• Saved data entries:
┌──
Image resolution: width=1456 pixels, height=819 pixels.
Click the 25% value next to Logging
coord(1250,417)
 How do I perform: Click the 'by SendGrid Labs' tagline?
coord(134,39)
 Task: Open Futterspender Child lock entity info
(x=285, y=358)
└──
┌──
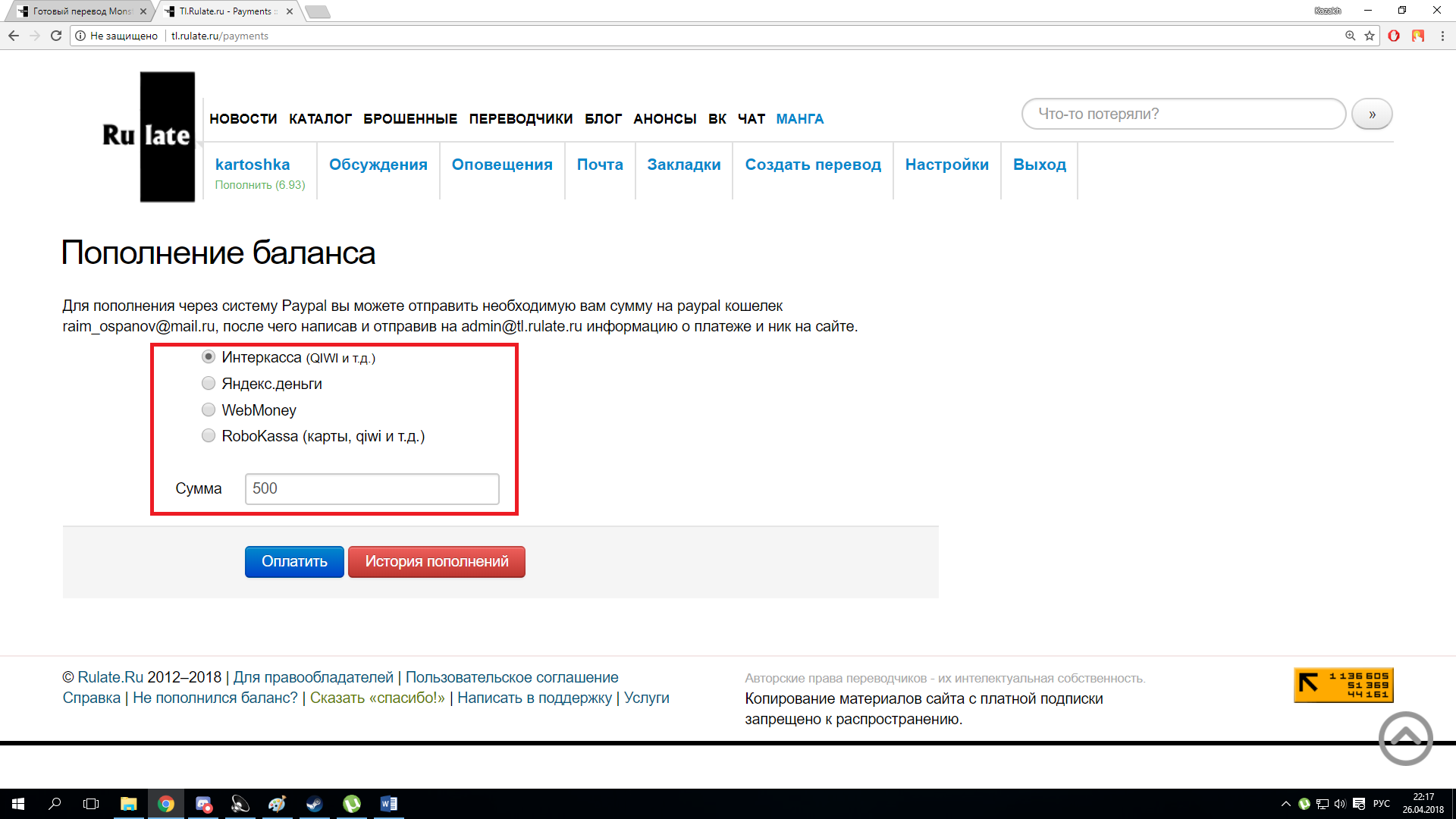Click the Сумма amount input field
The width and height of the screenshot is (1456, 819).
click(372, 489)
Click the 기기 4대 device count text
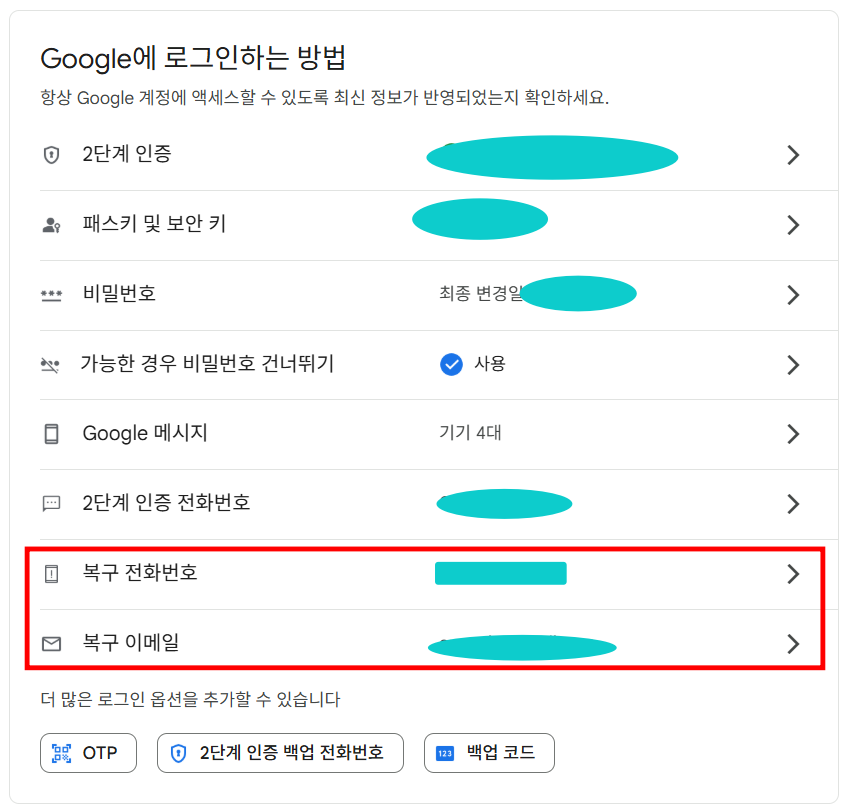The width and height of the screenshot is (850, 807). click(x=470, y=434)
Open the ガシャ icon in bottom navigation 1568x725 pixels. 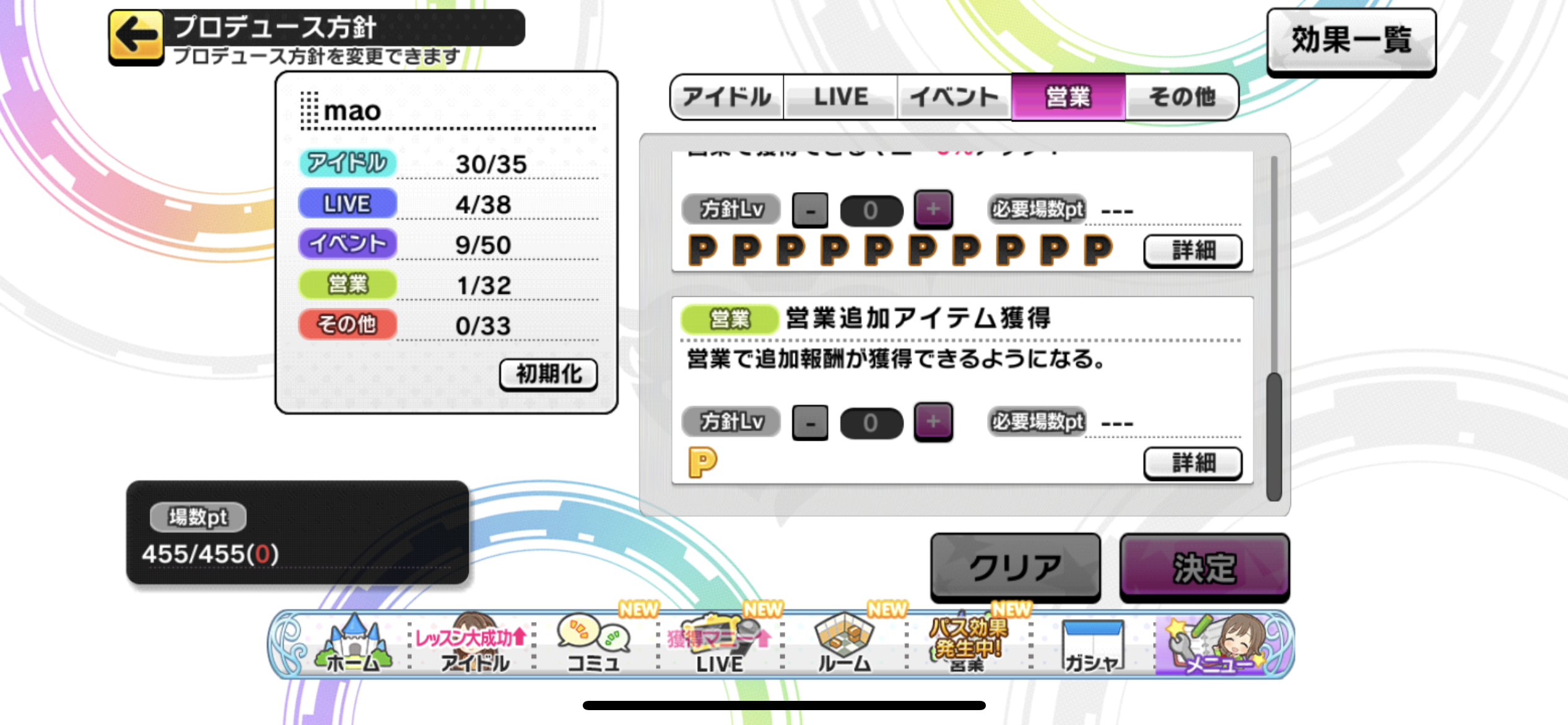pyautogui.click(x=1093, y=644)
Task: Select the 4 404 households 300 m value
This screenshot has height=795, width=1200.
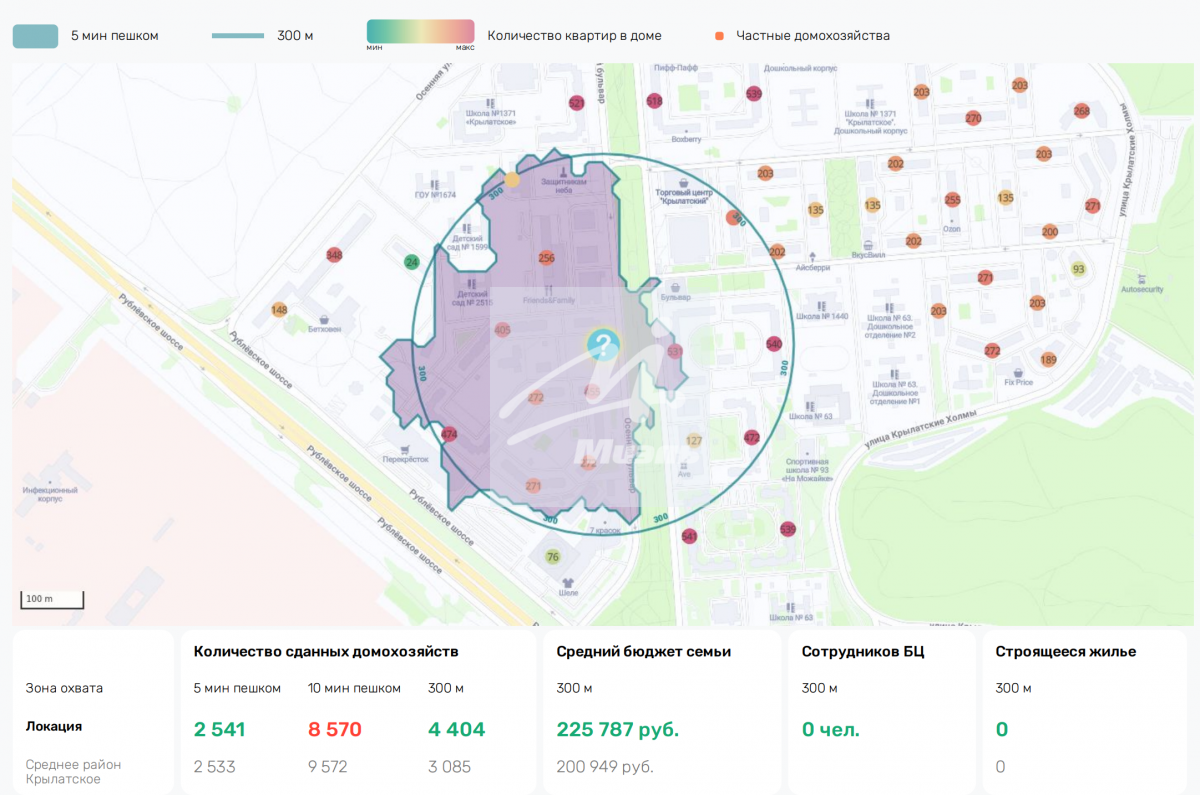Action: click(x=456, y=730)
└──
┌──
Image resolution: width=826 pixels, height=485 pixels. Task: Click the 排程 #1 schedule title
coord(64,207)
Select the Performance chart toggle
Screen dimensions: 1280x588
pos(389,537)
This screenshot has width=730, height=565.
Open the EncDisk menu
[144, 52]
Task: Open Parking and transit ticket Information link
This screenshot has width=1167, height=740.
└──
• YOUR GOAL:
Rewrite the items from the line with "How do I perform: Click" up to and including the line with "(x=285, y=358)", changing "tagline" to "slogan" and keeping everything else the same.

• WRITTEN RESPONSE:
 How do I perform: Click the 'by SendGrid Labs' slogan?
coord(134,39)
 Task: Open Futterspender Child lock entity info
(x=285, y=358)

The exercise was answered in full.